Work to complete: List each line in the records that contains the word "image".

## Start Exercise input

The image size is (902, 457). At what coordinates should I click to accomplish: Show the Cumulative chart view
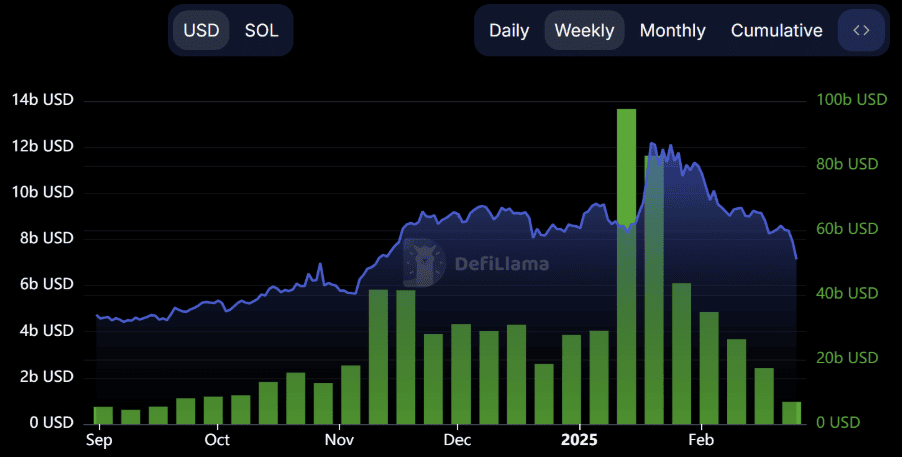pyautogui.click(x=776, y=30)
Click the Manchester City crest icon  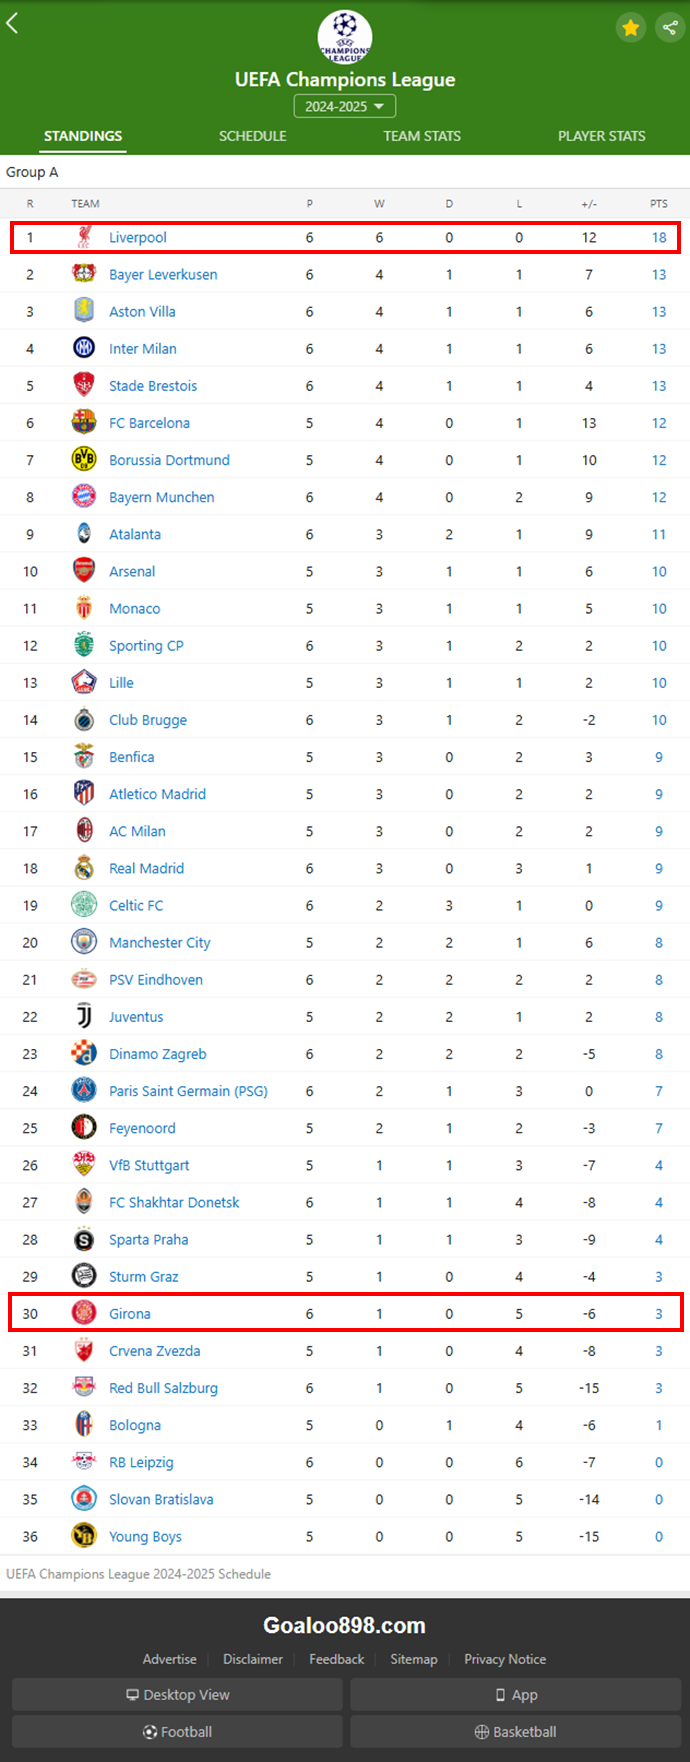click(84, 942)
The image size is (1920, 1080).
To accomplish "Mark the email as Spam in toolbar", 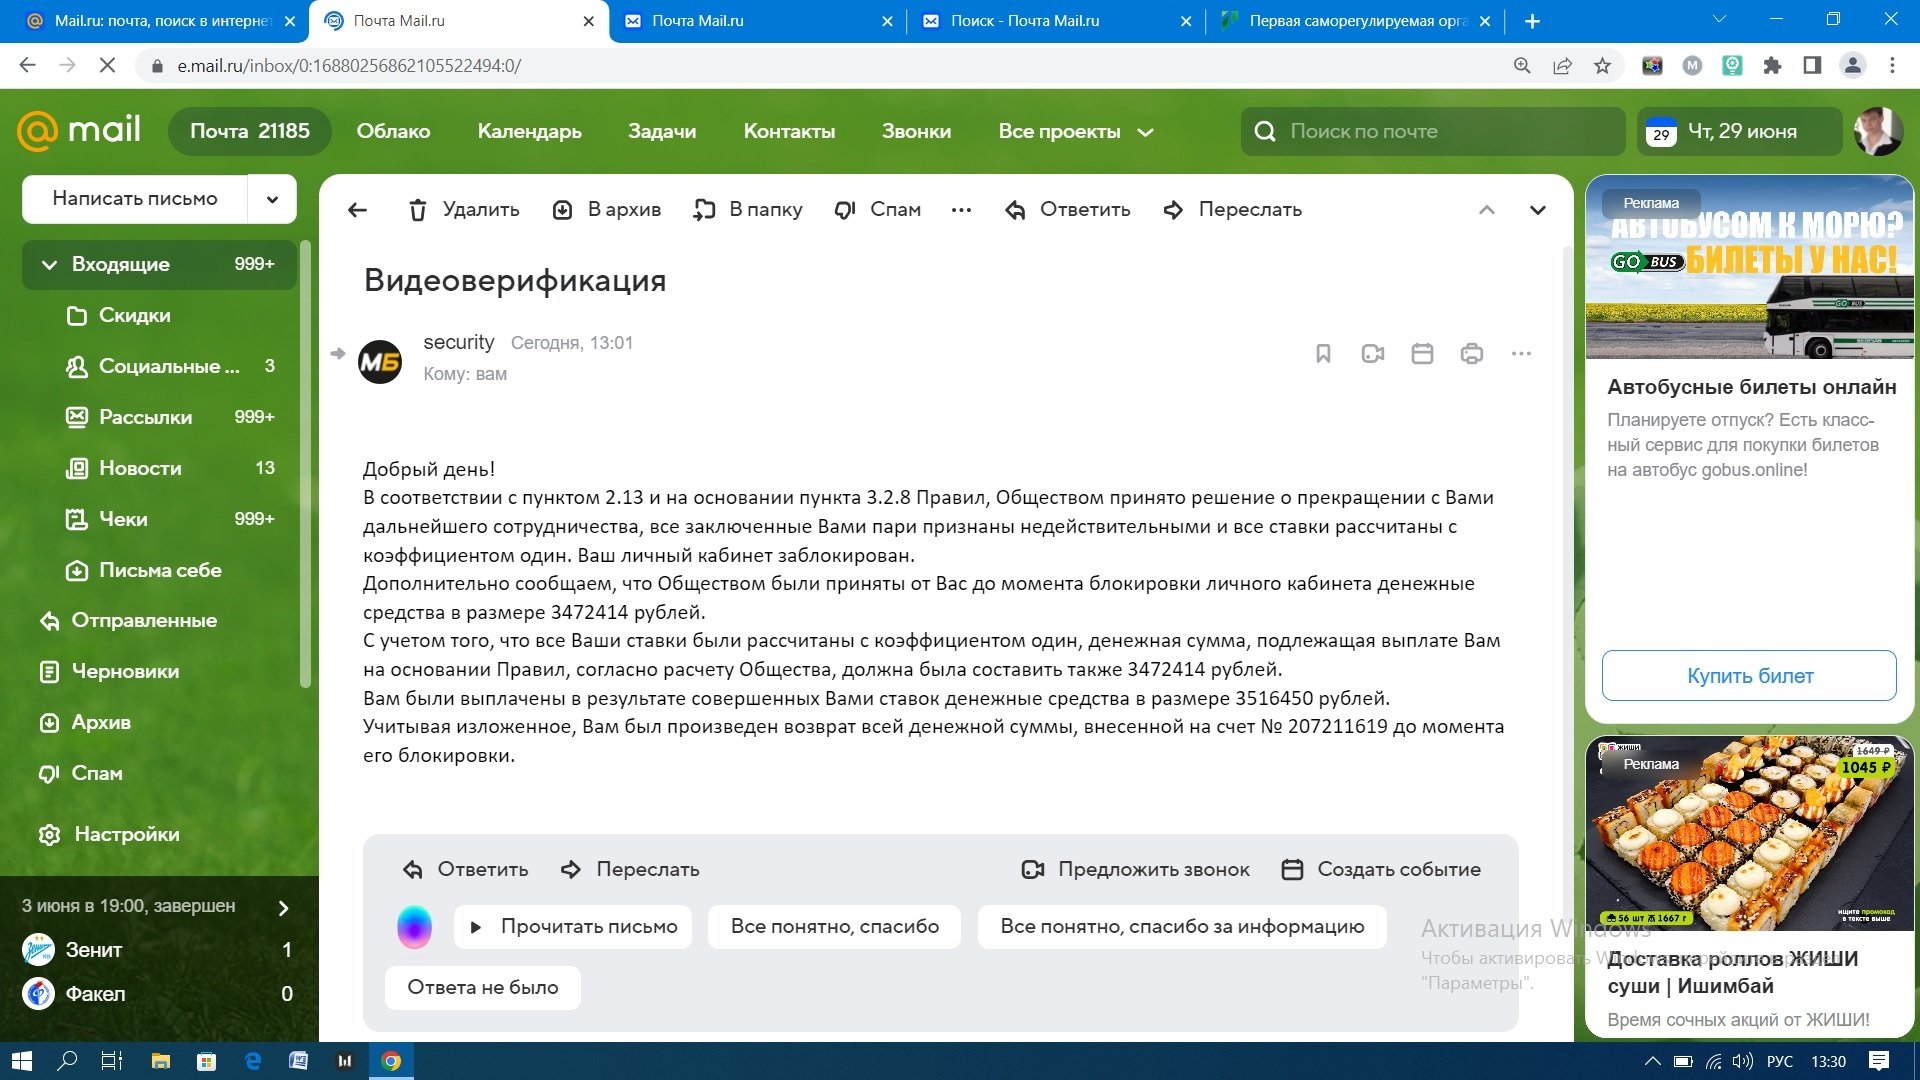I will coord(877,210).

## End Exercise input
## Start Exercise input

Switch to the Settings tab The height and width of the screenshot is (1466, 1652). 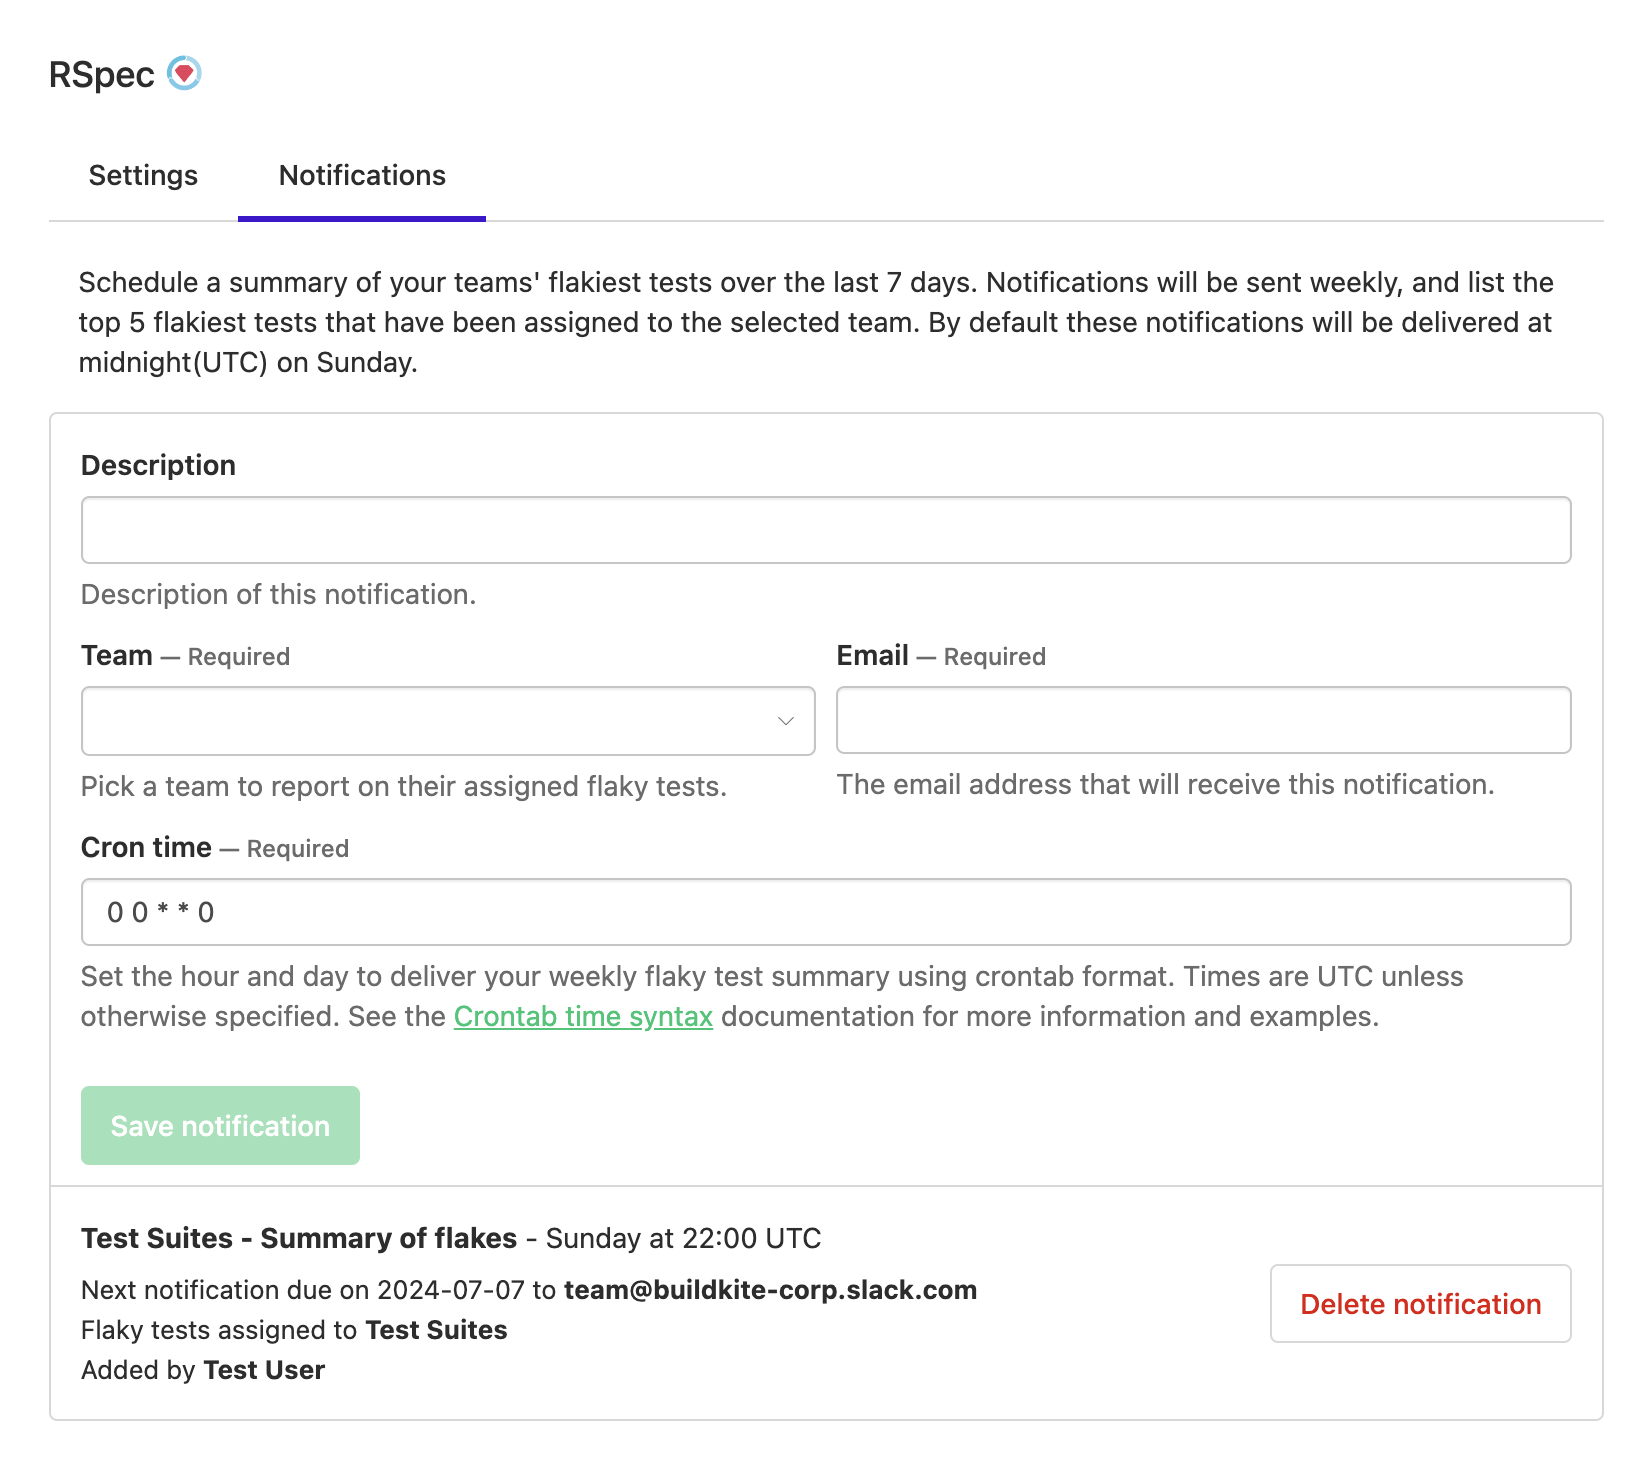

## End Exercise input

Solution for this exercise:
The image size is (902, 457). At what coordinates should I click to accomplish: Show the Cumulative chart view
The image size is (1920, 1080).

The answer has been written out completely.